II. Pseudopotential Method

The pseudopotential Hamiltonian operator for an electron in a crystal takes the form:

\[\hat{H} = \hat{T} + \hat{V} = -\frac{\hbar^2}{2m^*} \nabla^2 + V(\vec{r})\]

Where the potential $V(\vec{r})$ is the crystal pseudopotential, and is given by a linear combination of atomic potentials. The potential is periodic and can be expanded into a Fourier series of plane waves and split into symmetric and antisymmetric parts:

\[V(\vec{r}) = \sum\limits_{\vec{G}}^{\infty} V_{\vec{G}} \: e^{-\mathrm{i} \: \vec{G} \cdot \vec{r}} = \sum\limits_{\vec{G}}^{\infty} \: \left(V_G^S \cos{\vec{G} \cdot \vec{\tau}} + \mathrm{i} V_G^A \sin{\vec{G} \cdot \vec{\tau}} \right) \: e^{-\mathrm{i} \: \vec{G} \cdot \vec{r}}\]

where $V_G^S$ and $V_G^A$ are the symmetric and asymmetric form factors, respectively, unique to the pseudopotential. Following Brust's$^2$ method, form factors will only be nonzero for reciprocal lattice vectors $\vec{G}$ with magnitudes 0, 3, 4, 8, or 11.

The form factors can be interpreted by slight adjustment until the calculated band splittings match that of experimental data. Luckily these values are readily available for Silicon; I will take Cohen and Bergstresser's$^{1}$ to be accurate.

Meanwhile our kinetic component can be expressed as a summation over the reciprocal lattice vectors at any point $\vec{k}$ in the first Brillouin zone:

\[T = \sum\limits_{\vec{G}}^{\infty} \frac{\hbar^2}{2m^*} \|\vec{k} + \vec{G}\|^2\]

Substituting these back into the Schrodinger equation and noting that the wavefunction is a Bloch function of the form:

\[\Psi_{\vec{k}}(\vec{r}) = e^{\mathrm{i} \: \vec{k} \cdot \vec{r}} \: u_k (\vec{r}) = e^{\mathrm{i} \: \vec{k} \cdot \vec{r}} \sum\limits_{\vec{G'}}^{\infty} \: U({\vec{G'}}) \: e^{\mathrm{i} \: \vec{G'} \cdot \vec{r}}\]
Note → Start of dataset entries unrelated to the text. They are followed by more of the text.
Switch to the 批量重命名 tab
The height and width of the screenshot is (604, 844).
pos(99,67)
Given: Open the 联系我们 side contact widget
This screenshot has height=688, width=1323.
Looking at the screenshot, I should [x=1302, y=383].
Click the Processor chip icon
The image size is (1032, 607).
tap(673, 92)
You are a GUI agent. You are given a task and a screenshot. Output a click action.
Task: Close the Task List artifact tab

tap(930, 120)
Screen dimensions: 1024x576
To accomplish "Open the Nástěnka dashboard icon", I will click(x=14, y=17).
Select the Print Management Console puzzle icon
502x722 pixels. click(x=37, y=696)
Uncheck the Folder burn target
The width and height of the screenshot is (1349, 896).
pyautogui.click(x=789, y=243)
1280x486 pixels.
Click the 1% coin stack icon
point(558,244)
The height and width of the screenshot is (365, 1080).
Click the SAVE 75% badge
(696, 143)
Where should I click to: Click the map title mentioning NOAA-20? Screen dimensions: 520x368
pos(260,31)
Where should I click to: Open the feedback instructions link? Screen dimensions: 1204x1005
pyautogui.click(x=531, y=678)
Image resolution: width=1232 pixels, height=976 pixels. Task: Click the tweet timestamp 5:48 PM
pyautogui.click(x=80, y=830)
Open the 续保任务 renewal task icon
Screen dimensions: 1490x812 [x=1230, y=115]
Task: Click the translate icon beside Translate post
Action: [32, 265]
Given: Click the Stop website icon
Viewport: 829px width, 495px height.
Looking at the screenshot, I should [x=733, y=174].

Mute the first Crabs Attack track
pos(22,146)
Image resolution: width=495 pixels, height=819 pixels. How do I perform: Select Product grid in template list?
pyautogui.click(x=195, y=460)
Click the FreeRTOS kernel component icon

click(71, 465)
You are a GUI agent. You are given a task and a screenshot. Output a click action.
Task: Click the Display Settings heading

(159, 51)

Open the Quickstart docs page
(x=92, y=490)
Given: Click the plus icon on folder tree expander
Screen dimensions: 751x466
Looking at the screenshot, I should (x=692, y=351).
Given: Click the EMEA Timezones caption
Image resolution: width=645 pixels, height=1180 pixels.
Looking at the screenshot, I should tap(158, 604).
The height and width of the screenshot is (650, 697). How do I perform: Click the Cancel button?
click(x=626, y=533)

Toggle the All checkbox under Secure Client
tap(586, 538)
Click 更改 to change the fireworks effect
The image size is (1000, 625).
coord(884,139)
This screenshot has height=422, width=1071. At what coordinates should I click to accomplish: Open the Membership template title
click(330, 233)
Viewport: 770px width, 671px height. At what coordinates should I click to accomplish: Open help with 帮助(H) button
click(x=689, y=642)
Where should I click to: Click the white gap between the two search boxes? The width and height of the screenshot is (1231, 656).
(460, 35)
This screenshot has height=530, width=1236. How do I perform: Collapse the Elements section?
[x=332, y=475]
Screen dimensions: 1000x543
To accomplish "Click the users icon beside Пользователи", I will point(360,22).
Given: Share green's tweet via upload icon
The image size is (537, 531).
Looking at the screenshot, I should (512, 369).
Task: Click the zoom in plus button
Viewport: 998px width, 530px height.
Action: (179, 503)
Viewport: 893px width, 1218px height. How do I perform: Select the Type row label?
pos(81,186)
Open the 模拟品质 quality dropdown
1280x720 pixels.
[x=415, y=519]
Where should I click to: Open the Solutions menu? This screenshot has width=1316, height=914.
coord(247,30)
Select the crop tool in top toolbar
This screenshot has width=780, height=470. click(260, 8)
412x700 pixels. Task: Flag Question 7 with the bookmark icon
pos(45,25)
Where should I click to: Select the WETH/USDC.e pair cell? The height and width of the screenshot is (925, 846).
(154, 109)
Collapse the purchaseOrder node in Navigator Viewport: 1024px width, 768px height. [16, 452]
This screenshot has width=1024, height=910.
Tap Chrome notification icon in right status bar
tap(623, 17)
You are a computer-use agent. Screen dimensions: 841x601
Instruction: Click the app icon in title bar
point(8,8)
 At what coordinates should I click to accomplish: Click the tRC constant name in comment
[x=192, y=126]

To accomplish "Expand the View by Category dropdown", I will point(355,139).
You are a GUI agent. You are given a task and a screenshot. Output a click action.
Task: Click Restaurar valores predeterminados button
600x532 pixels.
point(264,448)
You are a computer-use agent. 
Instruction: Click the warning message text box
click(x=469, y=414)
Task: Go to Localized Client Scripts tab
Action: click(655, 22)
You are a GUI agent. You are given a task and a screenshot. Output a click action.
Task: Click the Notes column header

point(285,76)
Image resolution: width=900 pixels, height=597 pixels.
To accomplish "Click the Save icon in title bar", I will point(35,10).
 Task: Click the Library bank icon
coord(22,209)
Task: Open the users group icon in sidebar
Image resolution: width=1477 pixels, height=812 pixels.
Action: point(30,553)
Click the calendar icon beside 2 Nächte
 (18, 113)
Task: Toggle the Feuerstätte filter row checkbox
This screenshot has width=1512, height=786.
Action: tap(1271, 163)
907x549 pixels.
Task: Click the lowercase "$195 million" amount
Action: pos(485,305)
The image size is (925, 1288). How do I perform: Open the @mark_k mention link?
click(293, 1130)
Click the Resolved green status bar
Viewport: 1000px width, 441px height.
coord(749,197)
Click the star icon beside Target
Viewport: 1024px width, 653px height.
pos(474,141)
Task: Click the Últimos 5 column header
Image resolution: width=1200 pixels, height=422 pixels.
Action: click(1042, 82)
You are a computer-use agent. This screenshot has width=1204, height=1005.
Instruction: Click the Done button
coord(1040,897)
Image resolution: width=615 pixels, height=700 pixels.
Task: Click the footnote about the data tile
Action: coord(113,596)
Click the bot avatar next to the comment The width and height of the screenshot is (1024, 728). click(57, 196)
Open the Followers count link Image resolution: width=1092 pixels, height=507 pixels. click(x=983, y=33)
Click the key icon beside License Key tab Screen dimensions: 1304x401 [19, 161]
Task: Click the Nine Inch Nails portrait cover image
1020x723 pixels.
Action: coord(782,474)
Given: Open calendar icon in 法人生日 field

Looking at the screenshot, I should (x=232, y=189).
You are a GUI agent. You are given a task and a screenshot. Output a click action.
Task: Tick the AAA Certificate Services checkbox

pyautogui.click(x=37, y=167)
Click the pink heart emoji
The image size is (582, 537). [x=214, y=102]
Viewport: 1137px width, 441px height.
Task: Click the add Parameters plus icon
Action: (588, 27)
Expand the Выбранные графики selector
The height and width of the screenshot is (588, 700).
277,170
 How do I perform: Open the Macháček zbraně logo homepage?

we're left with the matrix equation:

\[\sum\limits_{\vec{G}}^{\infty} \left[ \left( \frac{\hbar^2}{2m^*} \|\vec{k} + \vec{G}\|^2 - E \ \right) U({\vec{G}}) + \sum\limits_{\vec{G'}}^{\infty} \: U({\vec{G'}}) \: \left(V_G^S \cos{\left( \vec{G} - \vec{G'} \right) \cdot \vec{\tau}} + \mathrm{i} V_G^A \sin{\left( \vec{G} - \vec{G'} \right) \cdot \vec{\tau}} \right) \right] = 0\]

The energy eigenvalues of which can be found by diagonalizing our Hamiltonian.

III. Implementation

Our Hamiltonian matrix's size is given by the number of reciprocal lattice vectors ( $\vec{G}$ and $\vec{G'}$ ) that we use, where each vector takes the form:

\[\vec{G} = h \: \vec{b_1} + k \: \vec{b_2} + l \: \vec{b_3}\]

Where $\vec{b_n}$ are is our reciprocal lattice basis and $h$, $k$, and $l$ are a set of integers centered around zero. For states=5 they are given by the set {-2, -1, 0, 1, 2}. The calculation of $h$, $k$, and $l$ is incremented about the center of the matrix a la the Cartesian product, and was translated from Danner's$^3$ Mathematica notebook into Python.

Note that the coefficients can be, and often are, outside of their defined set, however any attempt to reimplement the calculations to their defined values was met with very strange band structures. Ultimately I conceded defeat and simply used his implementation.

def coefficients(m, states):
    
    n = (states**3) // 2
    s = m + n
    floor = states // 2

    h = s // states**2 - floor
    k = s % states**2 // states - floor
    l = s % states - floor

    return h, k, l

coefficients(4, 5)

(0, 1, -1)

The kinetic term of the Hamiltonian does not depend on $\vec{G'}$, only on $\vec{G}$. Translating this to matrix notation, our kinetic term is nonzero only along the diagonal:

\[T_{i,j} = \frac{\hbar^2}{2m^*} \|\vec{k} + \vec{G_i}\|^2 \delta_{i,j}\]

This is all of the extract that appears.